Source passage section start
Degerby is a former Finnish municipality located in Uusimaa region in Finland. Degerby was founded in 1867 after it gained its independence from the municipality of Ingå. The municipality ceased to exist in 1945 after major part of it became a part of the Soviet naval base Porkkala.

In 1940 there were 1 490 people living in Degerby with majority of people speaking Swedish as their mother tongue. The church village of Degerby, which was also the administrative centre of the municipality, is listed as a Built cultural heritage site of national significance by the Finnish Heritage Agency.

The neighbouring municipalities of Degerby were Siuntio and Ingå. Nowadays Degerby is part of the municipality of Ingå.

== History ==
The area of Degerby was populated during the Middle Ages when the King's Road passed through the village. In 1560s there were only four houses in Degerby. There are also Bronze Age burial sites on the cliffs that surround the Degerby church village.

=== As an independent municipality ===
Degerby gained its independence from Ingå in 1867. Ecclesiastically Degerby was still under Ingå's rule and the parish was run by chaplain from Ingå. Degerby parish gained its independence from Ingå in 1923.

The municipality had seven schools, a town hall, a library, a midwife, a nurse, a fire inspector, a post office and a church all located in the administrative centre in the church village. Degerby also had a railway station in Solberg village which was the second largest village in the municipality. Mail and goods were transported to and from Degerby via the Solberg railway station.
Source passage section end
Dataset extract section start
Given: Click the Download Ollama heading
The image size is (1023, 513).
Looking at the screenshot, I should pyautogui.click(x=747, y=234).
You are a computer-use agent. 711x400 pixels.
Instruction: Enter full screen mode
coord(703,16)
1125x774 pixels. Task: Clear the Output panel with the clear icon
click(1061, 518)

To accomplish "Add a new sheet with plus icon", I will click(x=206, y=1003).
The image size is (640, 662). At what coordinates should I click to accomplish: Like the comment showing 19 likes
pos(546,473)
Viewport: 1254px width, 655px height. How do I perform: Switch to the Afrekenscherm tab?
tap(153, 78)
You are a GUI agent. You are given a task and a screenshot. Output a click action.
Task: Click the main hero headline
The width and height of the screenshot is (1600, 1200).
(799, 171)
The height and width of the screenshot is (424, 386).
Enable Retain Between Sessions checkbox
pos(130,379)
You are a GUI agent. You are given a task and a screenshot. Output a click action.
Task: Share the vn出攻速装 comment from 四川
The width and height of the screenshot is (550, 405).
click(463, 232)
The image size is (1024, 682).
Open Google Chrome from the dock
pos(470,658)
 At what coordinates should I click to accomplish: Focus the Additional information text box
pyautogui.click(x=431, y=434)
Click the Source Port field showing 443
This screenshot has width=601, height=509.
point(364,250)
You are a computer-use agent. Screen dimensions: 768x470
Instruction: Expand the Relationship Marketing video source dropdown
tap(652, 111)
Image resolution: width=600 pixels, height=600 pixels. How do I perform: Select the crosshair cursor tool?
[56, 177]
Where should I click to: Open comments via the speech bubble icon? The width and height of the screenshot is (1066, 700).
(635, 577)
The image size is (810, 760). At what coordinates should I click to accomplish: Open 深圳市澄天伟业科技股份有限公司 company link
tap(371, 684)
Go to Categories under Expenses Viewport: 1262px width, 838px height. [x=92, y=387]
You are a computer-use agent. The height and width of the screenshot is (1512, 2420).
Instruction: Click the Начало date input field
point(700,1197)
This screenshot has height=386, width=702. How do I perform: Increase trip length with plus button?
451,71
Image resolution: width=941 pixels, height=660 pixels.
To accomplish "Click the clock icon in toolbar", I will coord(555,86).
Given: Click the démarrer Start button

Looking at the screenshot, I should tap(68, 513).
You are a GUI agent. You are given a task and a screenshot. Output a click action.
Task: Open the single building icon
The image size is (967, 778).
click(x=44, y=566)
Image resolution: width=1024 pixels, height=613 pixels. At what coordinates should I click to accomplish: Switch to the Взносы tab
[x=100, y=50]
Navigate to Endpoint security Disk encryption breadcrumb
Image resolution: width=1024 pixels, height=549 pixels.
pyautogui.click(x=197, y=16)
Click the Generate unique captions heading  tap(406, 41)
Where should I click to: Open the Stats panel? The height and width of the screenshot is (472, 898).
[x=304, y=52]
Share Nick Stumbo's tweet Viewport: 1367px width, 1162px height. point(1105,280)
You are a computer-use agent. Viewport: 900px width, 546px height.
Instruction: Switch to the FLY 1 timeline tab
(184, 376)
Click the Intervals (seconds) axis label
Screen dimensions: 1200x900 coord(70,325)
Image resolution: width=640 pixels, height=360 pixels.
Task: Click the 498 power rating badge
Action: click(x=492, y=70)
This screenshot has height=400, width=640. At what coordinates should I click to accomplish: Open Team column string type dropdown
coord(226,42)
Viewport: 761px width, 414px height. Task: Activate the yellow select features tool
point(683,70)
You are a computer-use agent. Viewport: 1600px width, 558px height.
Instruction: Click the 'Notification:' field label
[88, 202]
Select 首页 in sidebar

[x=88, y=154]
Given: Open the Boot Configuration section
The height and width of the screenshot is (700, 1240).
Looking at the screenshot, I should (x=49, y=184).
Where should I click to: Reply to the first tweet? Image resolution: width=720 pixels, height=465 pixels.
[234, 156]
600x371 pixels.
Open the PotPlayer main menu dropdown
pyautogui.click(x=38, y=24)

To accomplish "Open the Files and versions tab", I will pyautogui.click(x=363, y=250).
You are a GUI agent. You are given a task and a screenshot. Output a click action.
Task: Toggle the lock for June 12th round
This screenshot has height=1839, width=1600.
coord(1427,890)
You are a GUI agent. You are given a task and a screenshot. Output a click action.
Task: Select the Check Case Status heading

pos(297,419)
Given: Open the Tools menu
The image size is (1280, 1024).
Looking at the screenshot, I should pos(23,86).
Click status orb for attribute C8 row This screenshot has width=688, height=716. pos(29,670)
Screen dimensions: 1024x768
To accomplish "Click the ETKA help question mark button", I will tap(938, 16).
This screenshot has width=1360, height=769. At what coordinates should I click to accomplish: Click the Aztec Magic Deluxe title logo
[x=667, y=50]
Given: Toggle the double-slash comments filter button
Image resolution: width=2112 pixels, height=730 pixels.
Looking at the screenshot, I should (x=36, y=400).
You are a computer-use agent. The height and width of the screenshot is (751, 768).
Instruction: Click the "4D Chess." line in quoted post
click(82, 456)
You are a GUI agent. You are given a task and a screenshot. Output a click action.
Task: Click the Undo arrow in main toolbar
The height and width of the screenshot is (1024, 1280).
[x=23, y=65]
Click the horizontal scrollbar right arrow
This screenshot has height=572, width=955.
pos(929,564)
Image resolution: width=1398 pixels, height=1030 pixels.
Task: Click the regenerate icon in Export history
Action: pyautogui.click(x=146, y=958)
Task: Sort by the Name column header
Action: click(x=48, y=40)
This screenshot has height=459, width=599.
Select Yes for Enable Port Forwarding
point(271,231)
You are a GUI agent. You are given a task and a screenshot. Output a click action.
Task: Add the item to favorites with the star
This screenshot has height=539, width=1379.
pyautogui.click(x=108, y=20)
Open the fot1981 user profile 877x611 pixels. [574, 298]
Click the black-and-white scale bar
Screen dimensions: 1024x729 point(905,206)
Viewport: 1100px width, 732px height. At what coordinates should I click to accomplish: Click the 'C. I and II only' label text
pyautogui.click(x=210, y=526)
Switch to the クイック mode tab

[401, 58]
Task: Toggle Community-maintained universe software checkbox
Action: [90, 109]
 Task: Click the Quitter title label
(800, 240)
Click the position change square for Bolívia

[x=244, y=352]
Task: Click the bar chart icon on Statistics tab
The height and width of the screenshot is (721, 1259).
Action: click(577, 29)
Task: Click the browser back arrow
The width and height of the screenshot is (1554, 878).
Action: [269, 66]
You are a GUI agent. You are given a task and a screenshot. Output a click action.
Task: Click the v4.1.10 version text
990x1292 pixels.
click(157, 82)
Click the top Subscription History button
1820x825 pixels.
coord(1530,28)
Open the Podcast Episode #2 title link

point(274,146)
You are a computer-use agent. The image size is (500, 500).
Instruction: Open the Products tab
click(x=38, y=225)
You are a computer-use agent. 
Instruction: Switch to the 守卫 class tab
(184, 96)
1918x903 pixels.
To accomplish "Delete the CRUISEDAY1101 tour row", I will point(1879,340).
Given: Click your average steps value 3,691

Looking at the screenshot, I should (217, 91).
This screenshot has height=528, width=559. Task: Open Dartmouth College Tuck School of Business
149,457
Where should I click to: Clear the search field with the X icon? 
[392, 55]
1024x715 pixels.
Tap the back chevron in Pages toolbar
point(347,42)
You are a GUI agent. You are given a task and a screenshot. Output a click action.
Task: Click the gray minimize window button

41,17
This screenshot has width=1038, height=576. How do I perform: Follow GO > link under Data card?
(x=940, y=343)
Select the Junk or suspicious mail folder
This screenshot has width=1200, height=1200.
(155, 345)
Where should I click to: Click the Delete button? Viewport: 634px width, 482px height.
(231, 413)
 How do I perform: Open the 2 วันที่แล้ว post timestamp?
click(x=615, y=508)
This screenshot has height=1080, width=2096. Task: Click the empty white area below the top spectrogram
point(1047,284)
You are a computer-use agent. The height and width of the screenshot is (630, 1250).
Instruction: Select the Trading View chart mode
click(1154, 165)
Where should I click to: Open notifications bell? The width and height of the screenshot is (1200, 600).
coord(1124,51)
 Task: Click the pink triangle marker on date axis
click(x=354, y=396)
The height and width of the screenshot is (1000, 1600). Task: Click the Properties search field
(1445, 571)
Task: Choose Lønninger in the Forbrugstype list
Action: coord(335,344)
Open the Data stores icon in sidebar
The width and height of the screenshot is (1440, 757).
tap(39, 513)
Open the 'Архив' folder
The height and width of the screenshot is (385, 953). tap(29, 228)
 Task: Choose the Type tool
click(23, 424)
Dataset extract section end
→ Task instructions
a. Copy the text about Degerby word for word, starting with "In 1940 there" and going on through "Degerby church village.".
b. According to the text about Degerby, in what year did Degerby parish gain its independence from Ingå?
c. Write what comes next in the text about Degerby, picking up right after its final sentence.

→ Responses by task
a.
In 1940 there were 1 490 people living in Degerby with majority of people speaking Swedish as their mother tongue. The church village of Degerby, which was also the administrative centre of the municipality, is listed as a Built cultural heritage site of national significance by the Finnish Heritage Agency.

The neighbouring municipalities of Degerby were Siuntio and Ingå. Nowadays Degerby is part of the municipality of Ingå.

== History ==
The area of Degerby was populated during the Middle Ages when the King's Road passed through the village. In 1560s there were only four houses in Degerby. There are also Bronze Age burial sites on the cliffs that surround the Degerby church village.

b. 1923

c.
=== The Soviet Naval Base Porkkala ===
In 1944 Porkkala area was leased to Soviet Union for 50 years as a consequence of the demands of the armistice. Majority of Degerby's area was included in the lease of Porkkala and altogether over 1 200 inhabitants of the total of about 1 400 inhabitants of Degerby were evacuated in 1944. As from 1 January 1946 the remaining parts of the Degerby were joined with Ingå and the Degerby municipality ceased to exist.

The parish of Degerby was joined with the parish of Ingå in the beginning of 1950.

As the municipality was disestablished before rural municipalities were allowed to have coats of arms, Degerby never had one. The heraldist Tapani Talari has designed an unofficial coat of arms for Degerby, which is now used by the village's council.

== Demographics ==

=== Population ===

Development of Degerby's population in 1880–1940
| Year | Population |
| 1880 | 1 279 |
| 1890 | 1 442 |
| 1900 | 1 524 |
| 1910 | 1 581 |
| 1920 | 1 464 |
| 1930 | 1 431 |
| 1940 | 1 493 |
Source: Statistics Finland

== Geography ==
Degerby is located in the middle of large fields surrounded by rocky hills.

=== Villages ===
Degerby church village, Degerö, Flyt, Kopparnäs, Solberg, Strand, Västersolberg

=== Traffic ===
The Finnish national road 51 goes through Degerby south of the church village. There is a railway station in Solberg but no active traffic is maintained nowadays. Torbacka airport for small aircraft is also located in Degerby.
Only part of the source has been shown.